Uncoupling of the parathyroid hormone receptor-adenylate cyclase system of canine kidney during dietary phosphorus deprivation.

The mechanisms involved in the renal resistance to the phosphaturic action of PTH during dietary phosphorus deprivation remain ill defined. Previous studies in dogs from our laboratory demonstrated that baseline excretion of cAMP and the increment after administration of parathyroid extract were markedly reduced during dietary phosphorus deprivation.
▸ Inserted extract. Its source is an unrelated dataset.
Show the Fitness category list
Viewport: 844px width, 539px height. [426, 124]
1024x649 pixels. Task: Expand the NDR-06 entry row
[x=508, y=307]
The present studies examine the initial events in the actions of PTH, namely receptor binding and adenylate cyclase activation, in renal cortical membranes from normal and phosphorus-deprived animals. Mongrel dogs were fed a diet deficient in phosphorus for 4-6 weeks. Plasma phosphorus fell from 4.2 +/- 0.4 to 1.4 +/- 0.3 mg/dl. In renal cortical membranes from these animals, basal adenylate cyclase activity was not different from that in control normal animals. However, PTH-stimulated enzyme activity was markedly reduced (5785 +/- 303 pmol cAMP/mg protein X 30 min in controls vs. 2612 +/- 406 pmol cAMP/mg protein X 30 min; P less than 0.01). Kact (PTH concentration for half-maximal enzyme activation) was unchanged. PTH receptor binding assessed with [Nle8,Nle18,Tyr34]bovine PTH-(1-34) NH2 was not different in the two groups. The decreased PTH-stimulated adenylate cyclase activity was not corrected by GTP. Activation of adenylate cyclase by NaF was reduced in membranes from the phosphorus-deprived animals, whereas enzyme activation by guanylylimidodiphosphate was similar in both groups. Enzyme activity in the presence of Mn++ was not different from the control value. These data indicate that during dietary phosphorus deprivation there is uncoupling of the PTH receptor-adenylate system of canine kidney. This abnormality may play a role in the renal resistance to PTH during dietary phosphorus deprivation.